You are viewing a plain text version of this content. The canonical link for it is here.
Posted to issues@hbase.apache.org by "stack (JIRA)" <ji...@apache.org> on 2013/07/08 01:19:48 UTC

[jira] [Commented] (HBASE-8888) Tweak retry settings some more, *some more*

    [ https://issues.apache.org/jira/browse/HBASE-8888?page=com.atlassian.jira.plugin.system.issuetabpanels:comment-tabpanel&focusedCommentId=13701695#comment-13701695 ] 

stack commented on HBASE-8888:
------------------------------

Playing, it gets pretty silly pretty fast.  Why have long intervals between retries?  If a region is offline, it could come online at any time so a wait of 30 seconds or 60 seconds seems too much.  We want to be reactive.  So, ten seconds seems the outer bound I'm thinking.  So, we can have HConstants#RETRY_BACKOFF ramp up fast to ten seconds.  But retrying every ten seconds to reach five or ten minutes (MR timeout), that is an awful lot of retries especially if they are being saved up to be dumped out at the end when retries are exhausted (all in the one go... when you get a RetriesExhaustedException).
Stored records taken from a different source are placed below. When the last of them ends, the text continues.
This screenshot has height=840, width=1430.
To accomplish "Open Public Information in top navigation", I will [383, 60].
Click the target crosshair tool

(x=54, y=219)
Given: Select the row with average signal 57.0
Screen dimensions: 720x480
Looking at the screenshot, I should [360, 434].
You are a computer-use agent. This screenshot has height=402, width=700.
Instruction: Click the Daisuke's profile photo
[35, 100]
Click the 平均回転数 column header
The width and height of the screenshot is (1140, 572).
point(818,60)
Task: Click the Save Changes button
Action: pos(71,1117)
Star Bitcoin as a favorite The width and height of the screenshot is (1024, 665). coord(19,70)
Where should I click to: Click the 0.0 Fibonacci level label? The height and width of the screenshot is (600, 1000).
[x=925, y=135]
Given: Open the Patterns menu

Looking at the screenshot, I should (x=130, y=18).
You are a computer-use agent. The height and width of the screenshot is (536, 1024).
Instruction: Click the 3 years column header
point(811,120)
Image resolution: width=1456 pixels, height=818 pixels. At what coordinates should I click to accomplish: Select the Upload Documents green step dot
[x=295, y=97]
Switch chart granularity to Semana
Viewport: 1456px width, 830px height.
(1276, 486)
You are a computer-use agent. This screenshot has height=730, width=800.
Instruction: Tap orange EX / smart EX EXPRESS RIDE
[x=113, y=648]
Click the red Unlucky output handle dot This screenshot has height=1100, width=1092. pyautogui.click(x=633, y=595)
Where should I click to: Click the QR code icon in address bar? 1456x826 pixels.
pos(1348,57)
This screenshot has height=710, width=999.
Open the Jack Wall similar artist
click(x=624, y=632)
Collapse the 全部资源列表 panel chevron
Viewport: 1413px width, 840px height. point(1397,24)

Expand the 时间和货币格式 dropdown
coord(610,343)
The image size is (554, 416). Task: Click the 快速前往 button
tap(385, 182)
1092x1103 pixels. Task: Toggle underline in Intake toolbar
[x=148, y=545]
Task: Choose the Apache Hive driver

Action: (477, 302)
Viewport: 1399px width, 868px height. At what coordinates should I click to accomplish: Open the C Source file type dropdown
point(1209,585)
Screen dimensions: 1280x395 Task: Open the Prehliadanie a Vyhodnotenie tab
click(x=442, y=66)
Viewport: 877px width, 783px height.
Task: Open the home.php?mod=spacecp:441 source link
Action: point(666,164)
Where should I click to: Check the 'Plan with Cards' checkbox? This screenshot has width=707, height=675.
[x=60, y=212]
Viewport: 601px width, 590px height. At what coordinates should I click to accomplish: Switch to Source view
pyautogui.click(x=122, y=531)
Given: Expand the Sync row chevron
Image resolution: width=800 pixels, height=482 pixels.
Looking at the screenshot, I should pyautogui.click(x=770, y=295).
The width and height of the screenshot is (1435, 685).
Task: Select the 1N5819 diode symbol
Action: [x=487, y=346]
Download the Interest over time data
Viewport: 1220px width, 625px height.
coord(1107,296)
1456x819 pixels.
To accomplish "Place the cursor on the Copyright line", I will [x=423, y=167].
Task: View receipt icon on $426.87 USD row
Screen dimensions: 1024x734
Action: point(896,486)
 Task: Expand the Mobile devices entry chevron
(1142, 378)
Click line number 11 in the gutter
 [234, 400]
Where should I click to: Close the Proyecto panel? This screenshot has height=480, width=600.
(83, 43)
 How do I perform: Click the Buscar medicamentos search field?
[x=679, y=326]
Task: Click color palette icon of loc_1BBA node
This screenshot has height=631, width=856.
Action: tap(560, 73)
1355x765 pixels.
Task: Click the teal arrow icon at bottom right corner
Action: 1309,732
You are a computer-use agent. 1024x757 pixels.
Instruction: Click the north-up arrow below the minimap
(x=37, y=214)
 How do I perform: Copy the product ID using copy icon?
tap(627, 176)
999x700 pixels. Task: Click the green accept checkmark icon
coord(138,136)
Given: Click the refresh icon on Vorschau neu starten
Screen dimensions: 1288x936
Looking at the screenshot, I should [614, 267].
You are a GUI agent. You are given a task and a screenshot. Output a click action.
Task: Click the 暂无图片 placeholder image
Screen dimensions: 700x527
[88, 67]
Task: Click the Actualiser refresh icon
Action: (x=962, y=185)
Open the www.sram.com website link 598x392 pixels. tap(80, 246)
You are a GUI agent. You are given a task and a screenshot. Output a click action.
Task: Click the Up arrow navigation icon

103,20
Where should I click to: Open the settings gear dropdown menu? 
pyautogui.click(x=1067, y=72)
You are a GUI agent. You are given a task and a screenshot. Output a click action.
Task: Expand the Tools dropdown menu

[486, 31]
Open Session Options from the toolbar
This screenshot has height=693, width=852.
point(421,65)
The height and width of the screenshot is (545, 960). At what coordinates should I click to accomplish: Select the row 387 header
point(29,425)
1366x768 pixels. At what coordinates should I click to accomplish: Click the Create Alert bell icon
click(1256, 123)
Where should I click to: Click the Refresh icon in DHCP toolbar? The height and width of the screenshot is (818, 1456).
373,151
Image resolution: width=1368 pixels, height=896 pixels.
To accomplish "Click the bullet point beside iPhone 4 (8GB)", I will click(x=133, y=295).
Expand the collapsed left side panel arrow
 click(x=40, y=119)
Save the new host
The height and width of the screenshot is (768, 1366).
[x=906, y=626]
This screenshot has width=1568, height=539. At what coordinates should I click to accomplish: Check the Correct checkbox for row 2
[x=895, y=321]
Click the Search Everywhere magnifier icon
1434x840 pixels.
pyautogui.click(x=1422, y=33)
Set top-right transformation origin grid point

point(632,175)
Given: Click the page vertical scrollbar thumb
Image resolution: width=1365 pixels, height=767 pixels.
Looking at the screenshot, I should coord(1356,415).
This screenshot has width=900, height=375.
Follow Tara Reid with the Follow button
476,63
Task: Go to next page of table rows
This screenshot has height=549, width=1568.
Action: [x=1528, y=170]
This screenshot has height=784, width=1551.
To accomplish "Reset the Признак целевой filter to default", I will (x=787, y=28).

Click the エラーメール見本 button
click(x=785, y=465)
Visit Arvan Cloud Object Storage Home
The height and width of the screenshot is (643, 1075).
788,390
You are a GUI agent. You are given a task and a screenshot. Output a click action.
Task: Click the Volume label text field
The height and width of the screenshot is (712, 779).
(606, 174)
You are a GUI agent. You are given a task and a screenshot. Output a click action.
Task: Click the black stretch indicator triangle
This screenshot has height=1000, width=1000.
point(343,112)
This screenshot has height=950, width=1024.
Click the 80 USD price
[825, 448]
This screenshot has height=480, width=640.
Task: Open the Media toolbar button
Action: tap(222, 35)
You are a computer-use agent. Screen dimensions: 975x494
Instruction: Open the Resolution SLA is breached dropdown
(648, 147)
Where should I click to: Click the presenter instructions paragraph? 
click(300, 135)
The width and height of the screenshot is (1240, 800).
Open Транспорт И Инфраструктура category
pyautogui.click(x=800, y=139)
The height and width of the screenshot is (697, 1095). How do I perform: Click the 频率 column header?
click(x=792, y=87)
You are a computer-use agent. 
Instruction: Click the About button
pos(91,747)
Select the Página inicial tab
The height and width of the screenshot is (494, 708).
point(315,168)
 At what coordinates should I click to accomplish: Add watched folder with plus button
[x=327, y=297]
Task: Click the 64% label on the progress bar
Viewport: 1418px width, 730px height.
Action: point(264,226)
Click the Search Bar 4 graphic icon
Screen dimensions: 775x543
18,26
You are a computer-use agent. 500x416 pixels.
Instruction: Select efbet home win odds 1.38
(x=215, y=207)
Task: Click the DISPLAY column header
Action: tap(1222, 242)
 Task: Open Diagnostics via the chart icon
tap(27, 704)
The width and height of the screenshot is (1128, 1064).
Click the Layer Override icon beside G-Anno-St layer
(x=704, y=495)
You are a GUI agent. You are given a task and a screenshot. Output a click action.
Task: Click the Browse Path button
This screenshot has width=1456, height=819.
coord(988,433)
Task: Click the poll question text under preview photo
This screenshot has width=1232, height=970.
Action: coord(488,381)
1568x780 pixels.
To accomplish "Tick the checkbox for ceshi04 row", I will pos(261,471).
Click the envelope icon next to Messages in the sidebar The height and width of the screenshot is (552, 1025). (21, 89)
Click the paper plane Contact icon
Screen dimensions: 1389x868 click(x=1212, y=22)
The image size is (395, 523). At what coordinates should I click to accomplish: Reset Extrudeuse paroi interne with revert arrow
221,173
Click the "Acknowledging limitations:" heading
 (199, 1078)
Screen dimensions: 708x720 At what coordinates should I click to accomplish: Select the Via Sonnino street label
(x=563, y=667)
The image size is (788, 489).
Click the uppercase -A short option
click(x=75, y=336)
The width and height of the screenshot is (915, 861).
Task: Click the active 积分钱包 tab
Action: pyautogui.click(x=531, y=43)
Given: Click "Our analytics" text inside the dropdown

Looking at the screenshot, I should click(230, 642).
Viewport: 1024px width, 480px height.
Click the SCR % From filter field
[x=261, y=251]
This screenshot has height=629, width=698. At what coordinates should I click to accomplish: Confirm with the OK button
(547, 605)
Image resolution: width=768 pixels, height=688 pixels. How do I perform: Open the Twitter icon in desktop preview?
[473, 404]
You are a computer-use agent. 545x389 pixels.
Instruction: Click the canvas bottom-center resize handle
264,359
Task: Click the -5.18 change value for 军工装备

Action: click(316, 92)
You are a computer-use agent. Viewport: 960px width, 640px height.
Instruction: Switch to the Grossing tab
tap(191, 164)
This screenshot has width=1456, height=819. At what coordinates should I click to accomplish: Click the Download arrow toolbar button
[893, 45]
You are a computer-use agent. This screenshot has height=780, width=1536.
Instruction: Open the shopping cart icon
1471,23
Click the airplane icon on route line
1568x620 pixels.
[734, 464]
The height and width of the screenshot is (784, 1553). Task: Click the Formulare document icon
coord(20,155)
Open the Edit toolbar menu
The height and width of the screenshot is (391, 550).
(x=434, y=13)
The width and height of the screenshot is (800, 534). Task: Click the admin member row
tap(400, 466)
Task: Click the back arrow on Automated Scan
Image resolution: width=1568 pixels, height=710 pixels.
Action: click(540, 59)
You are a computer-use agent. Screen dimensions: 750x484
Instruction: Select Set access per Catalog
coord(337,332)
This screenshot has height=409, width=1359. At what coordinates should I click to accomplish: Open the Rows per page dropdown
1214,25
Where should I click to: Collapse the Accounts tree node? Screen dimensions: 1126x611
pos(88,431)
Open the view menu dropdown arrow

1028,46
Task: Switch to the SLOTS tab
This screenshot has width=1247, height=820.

Then hitting five minutes and not five minutes and 15 seconds or four minutes and 47 seconds is tough to do w/ retries and a retry timer function which has jitter in it; if I was an operator trying to calculate how long our timeout is, the arbitrary timings would freak me out.

Then, on top of this, bounding how long we keep going by a retry count gets messed up if say down in the retry we need to do a socket timeout... could mean that we'd do 30 * socket timeout at an extreme and then there would be our backoff timings on top of this.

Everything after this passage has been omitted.